A strawberry preserve is a fruit preserve. Fruit preserves usually come in 3 different types, and they can be overly classified into Jams, preserves, and jellies and are commonly known as fruit preserves. As the name suggests, it’s a way to naturally preserve any fruit (seasonal and non-seasonal) in a delicious form but as close to its natural form as possible. Though they are available commercially over the shelf, they typically consist of a high level of preservative chemicals best avoided.
Jelly is a sweet fruit juice that’s thick with no fruit particles or pieces. Since jelly has to hold its own and stand firm, gelatin in some form is used to give that firm texture. It can be either due to naturally occurring pectin or some other thing. Jams are preserves prepared by boiling crushed fruits over a more extended period until they become almost pureed. Jams have higher water content and are thus easy to spread compared to jellies. Though pureed, you can still easily see the small pieces of fruit and its seeds.

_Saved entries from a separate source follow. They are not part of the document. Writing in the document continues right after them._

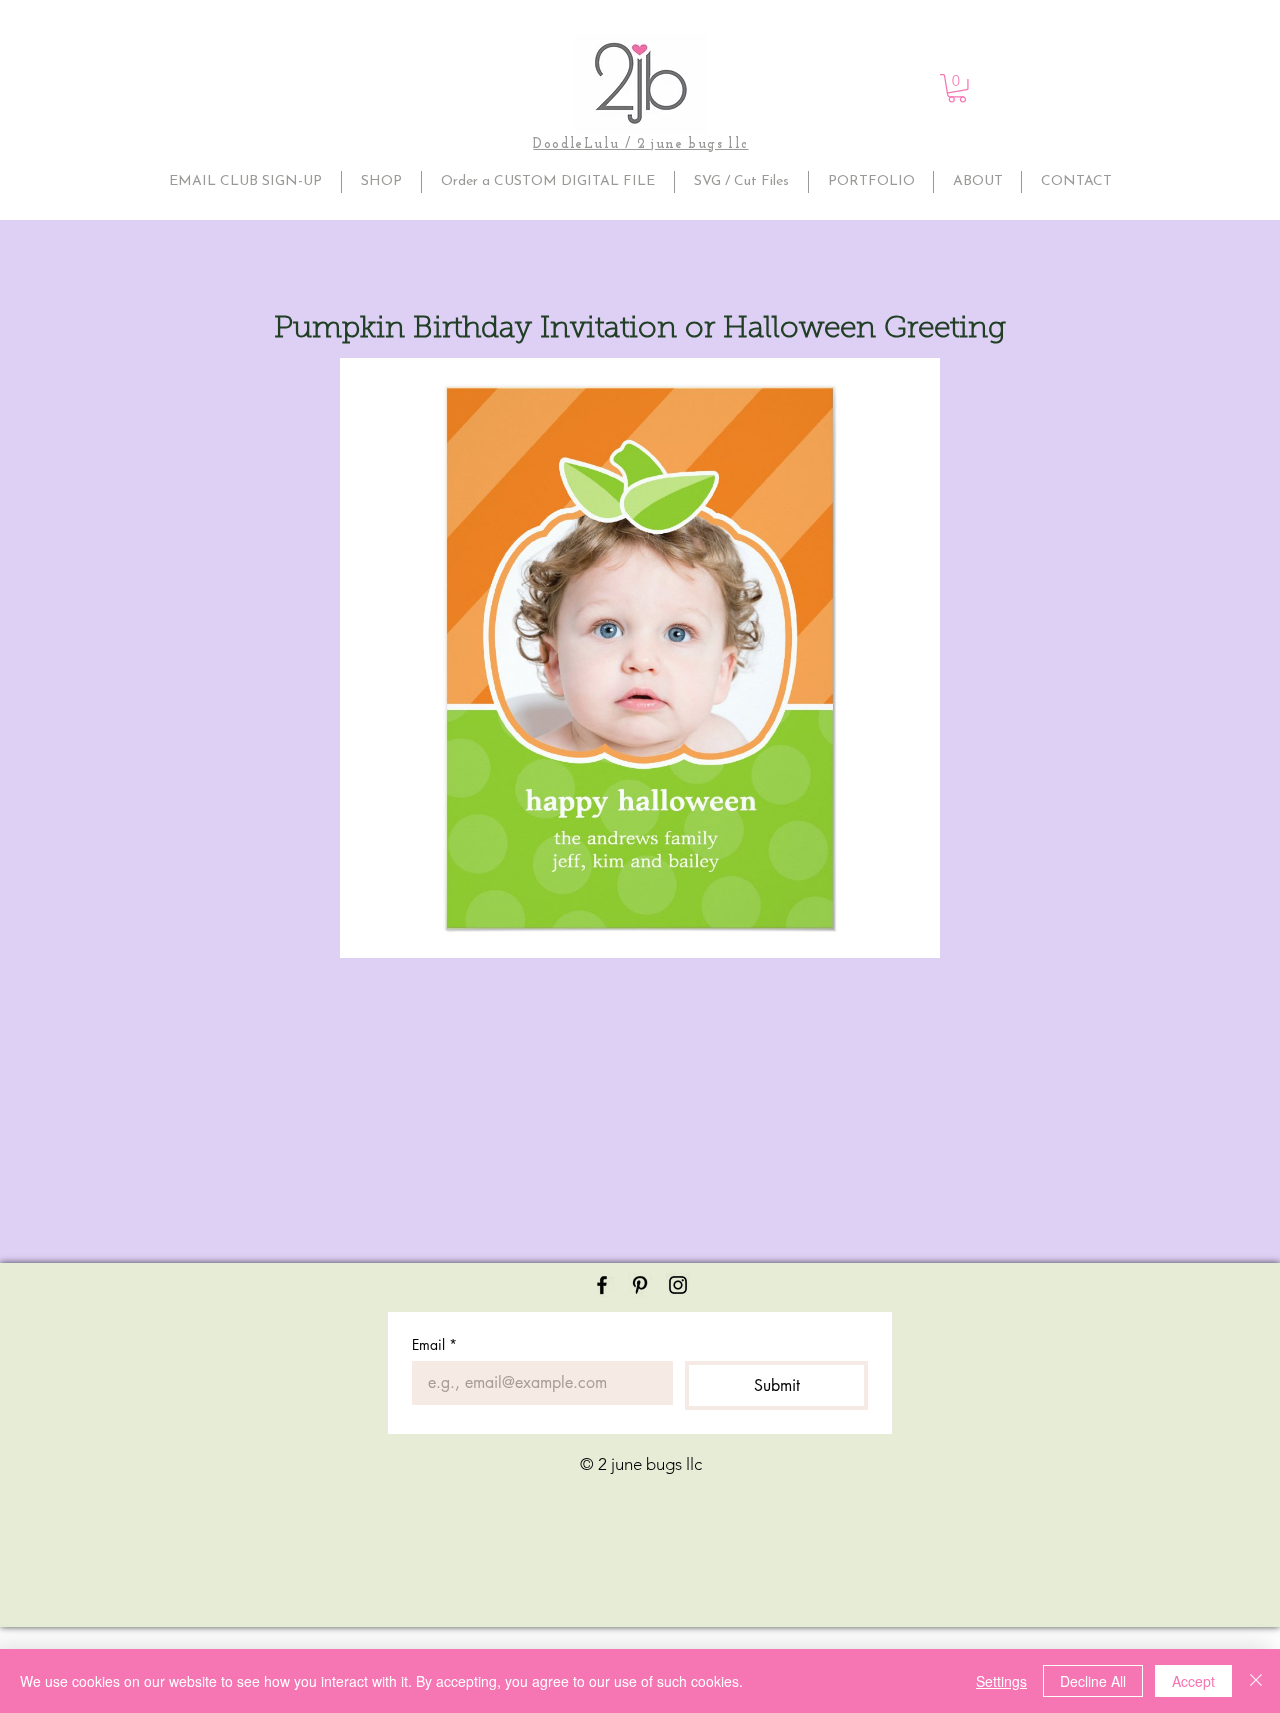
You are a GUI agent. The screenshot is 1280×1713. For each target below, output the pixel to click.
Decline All (1093, 1681)
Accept (1193, 1681)
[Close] (1256, 1681)
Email (434, 1344)
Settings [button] (1001, 1681)
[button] (957, 88)
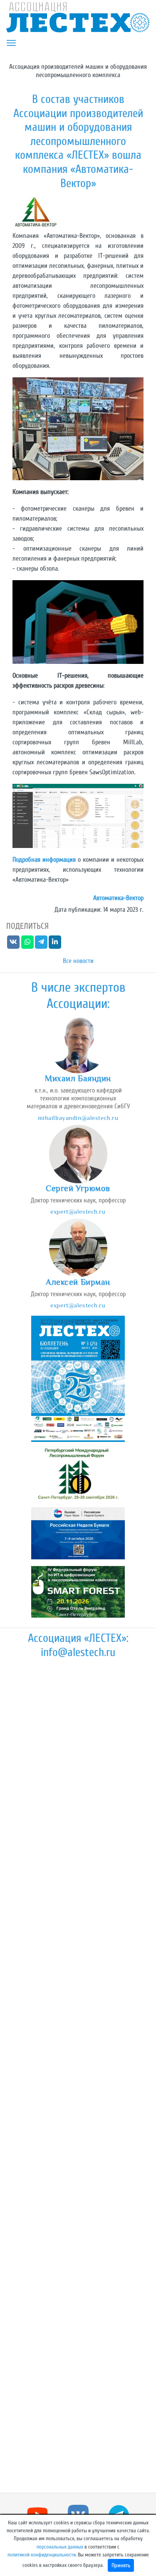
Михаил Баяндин (78, 1078)
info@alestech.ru (78, 1652)
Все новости (78, 961)
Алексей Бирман (78, 1282)
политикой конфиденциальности (41, 2555)
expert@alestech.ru (77, 1211)
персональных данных (60, 2547)
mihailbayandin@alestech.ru (78, 1117)
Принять (120, 2565)
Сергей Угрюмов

Preserves made using fruit pieces are cooked only till the fruit achieves a level of softness. It will have a slightly more watery consistency than Jams and thus are even easier to spread. For this reason, they find usage in dishes when they can drip from the contents, like fruit mix, pancakes, cakes, and more. Preserves give a beautiful look, finish, and delicious flavor and texture to baking items. And the lovely pieces of fruit in the preserve provide a very natural presentation to the recipe. Today we will explore the preparation of strawberry preserve the vintage and natural way without using pectin, as was the case in the old ages.

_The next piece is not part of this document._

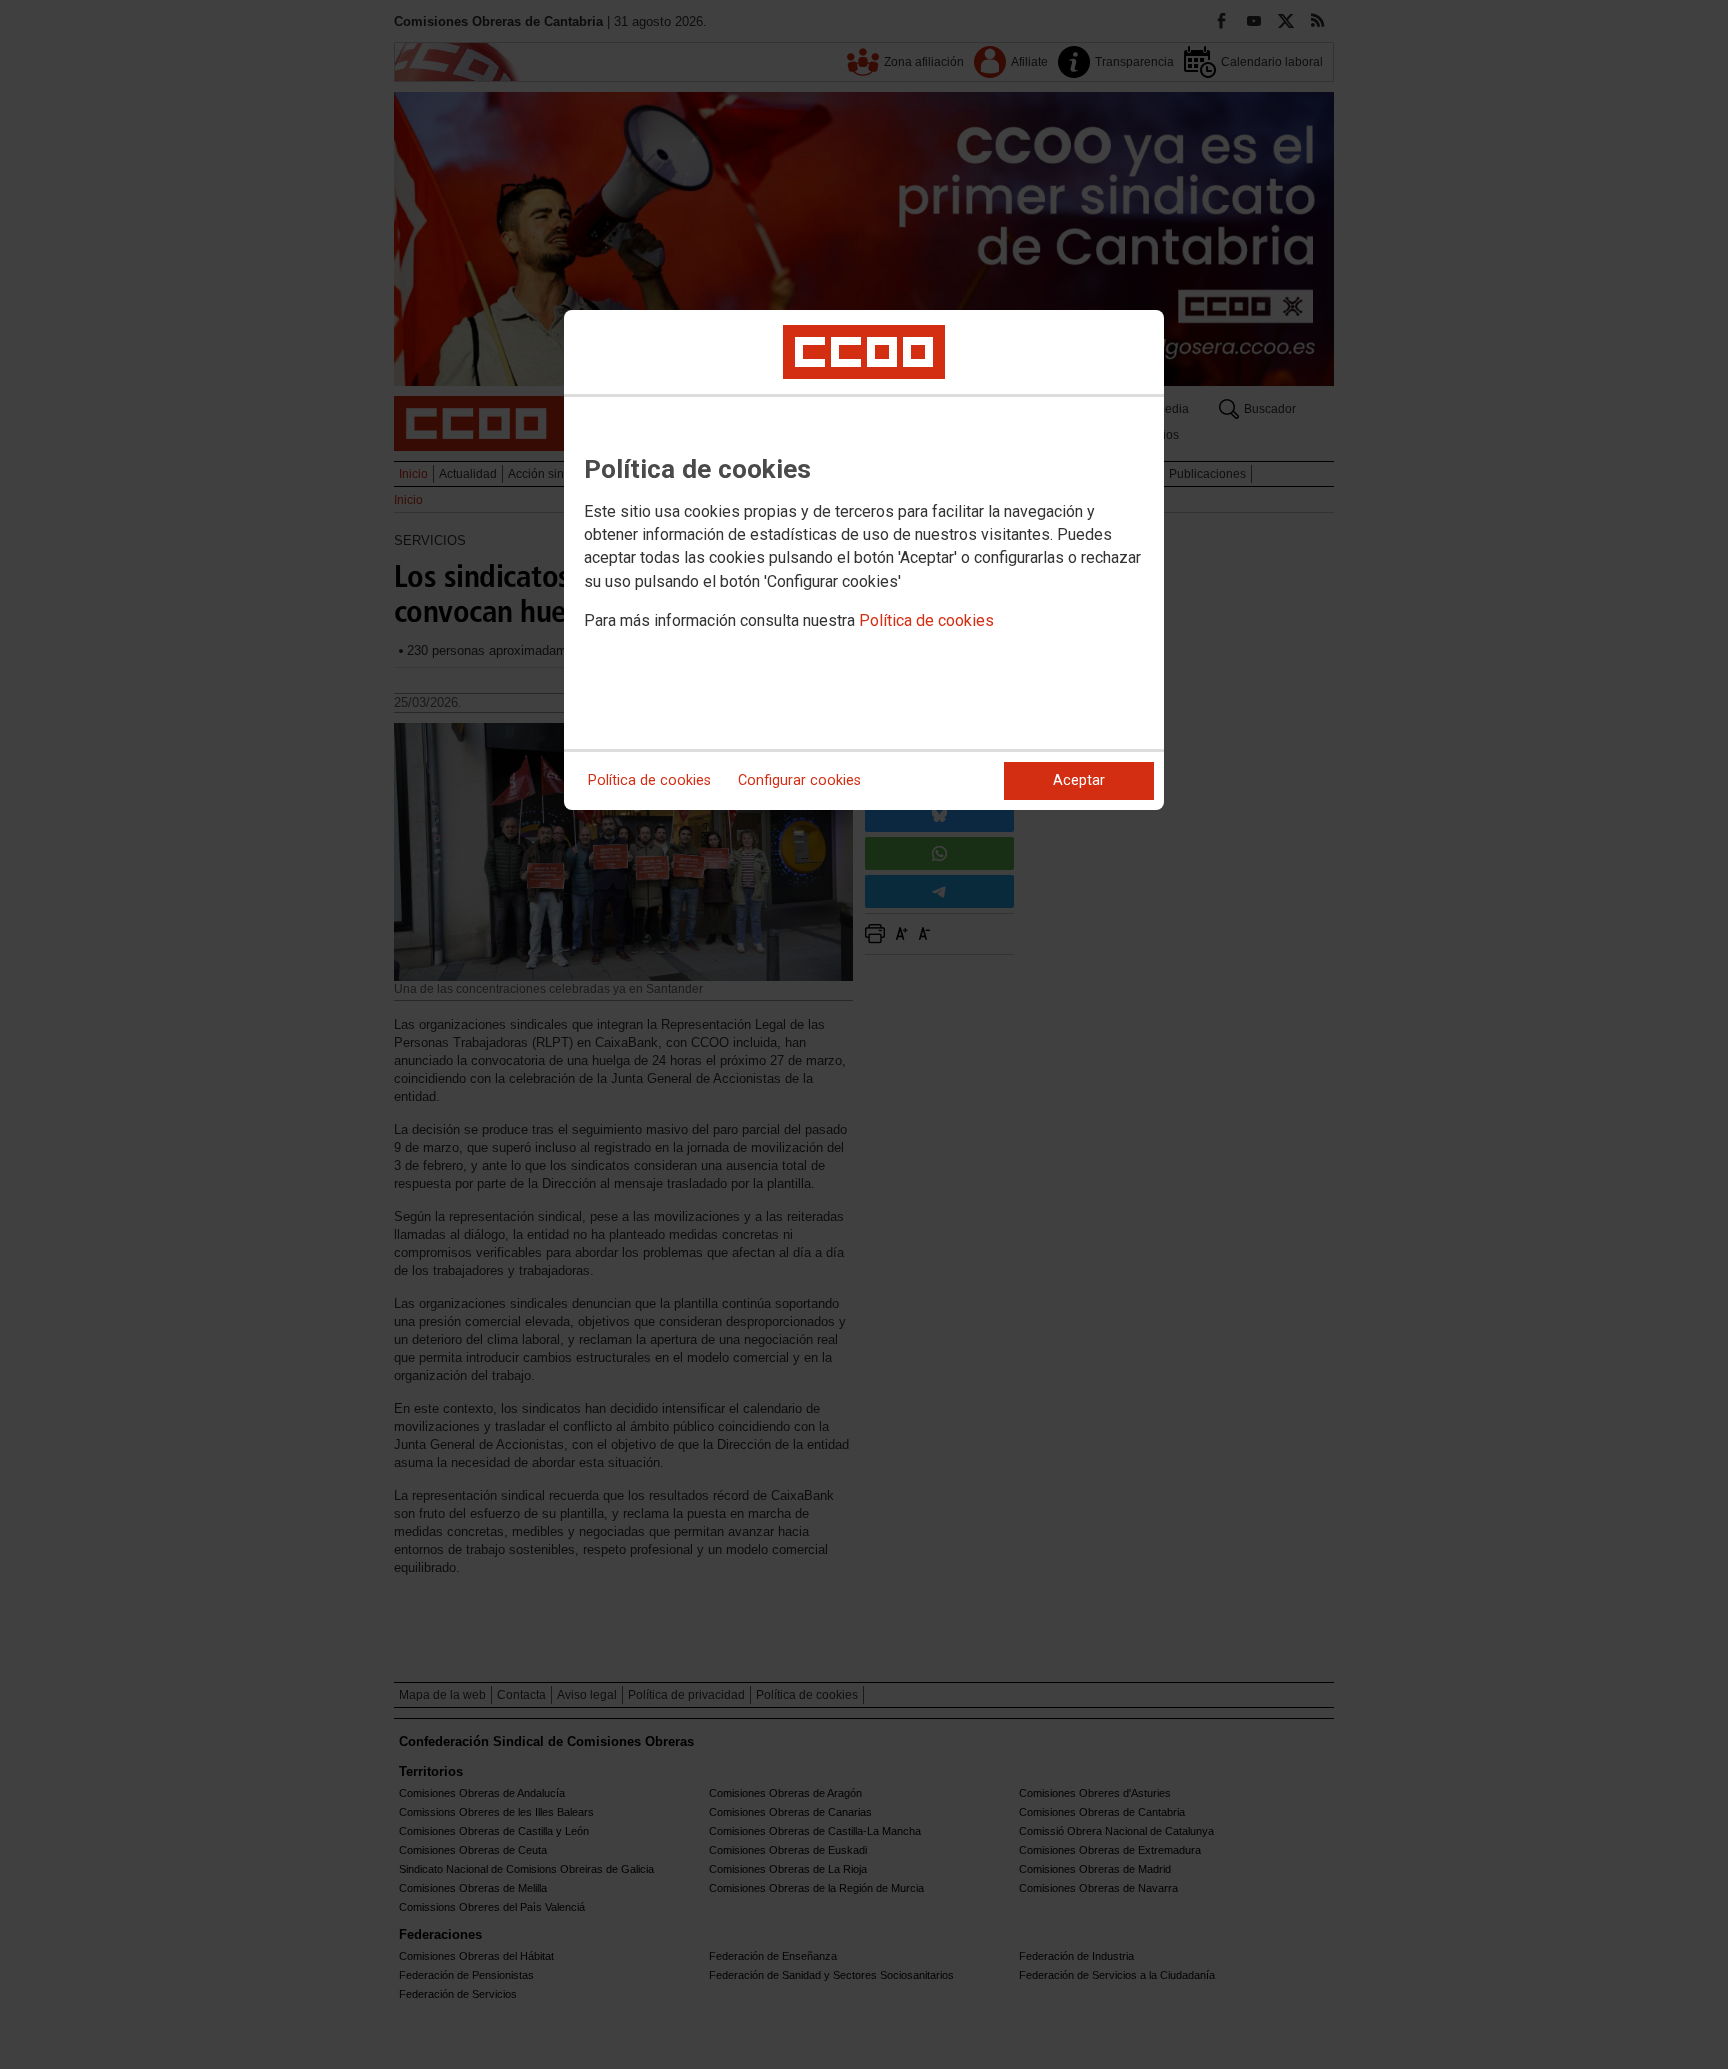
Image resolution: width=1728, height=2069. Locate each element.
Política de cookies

How to Make Strawberry Preserves
- Prep time: 20 mins
- Cook time: 45 mins
- Macerate time: 14 hrs
- Total time: 15 hrs 5 mins
- Servings: 16 servings
- Total Yield: 4 (half-pint) jars
- Fresh ripe strawberries (including 25% underripe strawberries) – 3 pounds
- Granulated sugar – 4 cups
- Fresh lemon juice – 1/3 cup
- Collect all the strawberries in a large enough bowl, place them under running water and give them a good rinse to remove all the dust and mud particles. Repeat the process 3-4 times, each time completely emptying the bowl. Then pat them dry with a towel or paper napkins
- Hull the strawberries by removing the greens and the white stem underlying it with the help of a strawberry huller or a paring knife. Discard all the branches and caps. Cut the strawberries into halves or quarters, and ensure all the pieces are the same size to ensure even cooking. Irrespective of how you cut them, ensure you cut them lengthwise as they look neat and presentable in the final serving.
- We use 25% unripe strawberries, and the unripe fruits have a considerable level of naturally occurring pectin. And it is pectin which gives its characteristic gel-type texture. The more the number of ripe fruits used, the more jelly-like texture you would get. But we will limit the quantity to just 25% because unripe strawberries will spoil the taste of preserve, which has to be naturally sweet.

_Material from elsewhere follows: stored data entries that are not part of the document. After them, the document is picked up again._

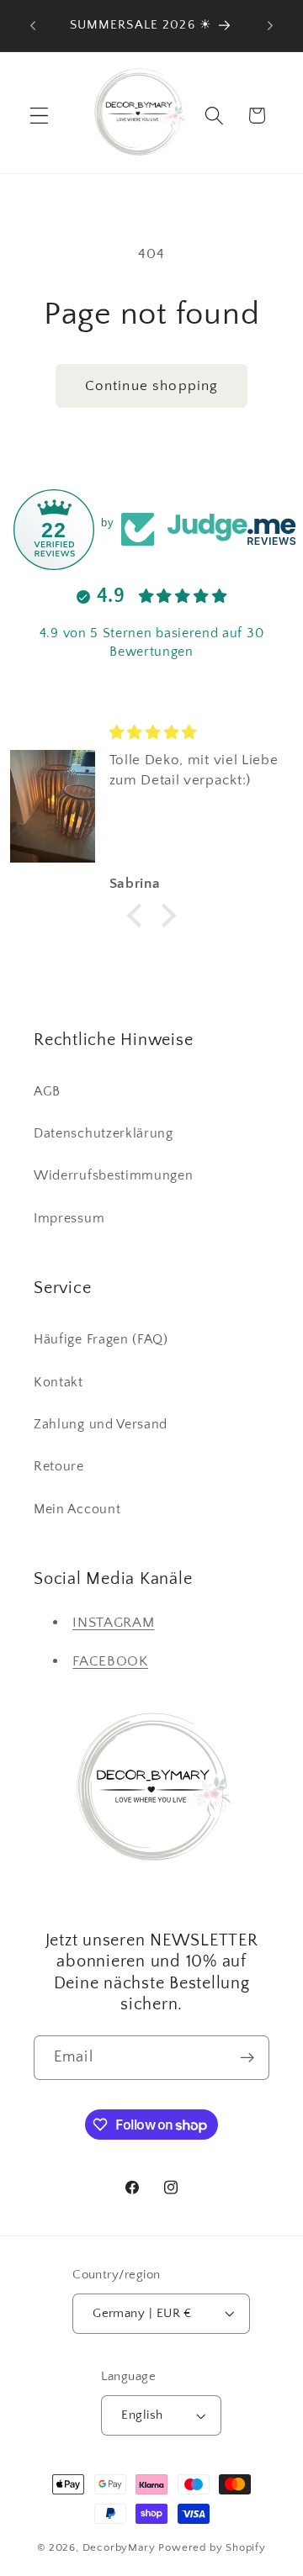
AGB (47, 1091)
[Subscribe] (247, 2058)
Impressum (69, 1218)
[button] (39, 115)
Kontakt (58, 1382)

- Take a large enough saucepan. Add all the strawberries and sugar to the saucepan. Use a wooden spatula to toss the contents around and mix them well. The saucepan should be a nonreactive one else; it will alter the taste of the preserve. You can use a stainless steel pan or an enamel-lined one for the purpose. Cover the pan and let the mixture sit outside at room temperature for 2 hours.
- The sugar will slowly combine with the strawberries, and you will see the strawberries releasing water into the pan. This process needs to continue for a while without spoiling the strawberries. So keep the saucepan in the fridge overnight.
- Remove the pan from the fridge, let it come back to room temperature, and then place it over medium-high heat. Add all the lemon juice to the solution.
- The strawberry solution will slowly boil as the sugar melts and cooks along with the strawberries. Reduce the heat to a simmer once the solution starts to boil. Let it simmer for 20 – 25 minutes. When you see a froth or foam appear, skim it.
- Turn off the heat and let the solution cool down completely to room temperature.
- Once completely cooled down, funnel the solution into storage containers. Glass storage containers are the best and most recommended ones, like in old ages. They help preserve food items them modern air-tight containers. Leave a little headspace when clamping down the lid on each one.
- Alternately you can pour the hot preserve in the glass jars and close the lid immediately. Then place the whole jar in a large pot filled with water to give it a boiling water bath. Keep the jar in the water bath for 10 minutes. Then let it cool to room temperature before you place it in the fridge for more extended storage.
Check out more strawberry recipes:
Storing Strawberry Preserves
One pint weighs approximately 12 ounces. And so, plan your storage methods likewise. Suppose you follow our process of making the strawberry preserves. In that case, if you follow correct canning practices as we instructed, the strawberry preserve can also easily last up to a year in a cool, dark place in your kitchen or house. But if you are not sure of the canning process, keep them in the fridge and easily enjoy them for at least a month. You can prepare the preserve using other types of berries and fruits, and you can also do a superb and colorful multi-fruit preserve. Your kids and family will love it.
That’s it. Your strawberry preserve is now ready. You will be surprised by how beautiful it looks and how wonderful it tastes. You will be left wondering why you have been buying all the store-bought jams, jellies, and preserves all this while. Strawberry jams and preserves are very similar in taste, but the preserve includes whole uncrushed fruits. It’s the uncrushed fruits that give the preserve its unique look and flavor. I hope the information has been helpful. Cheers and happy cooking!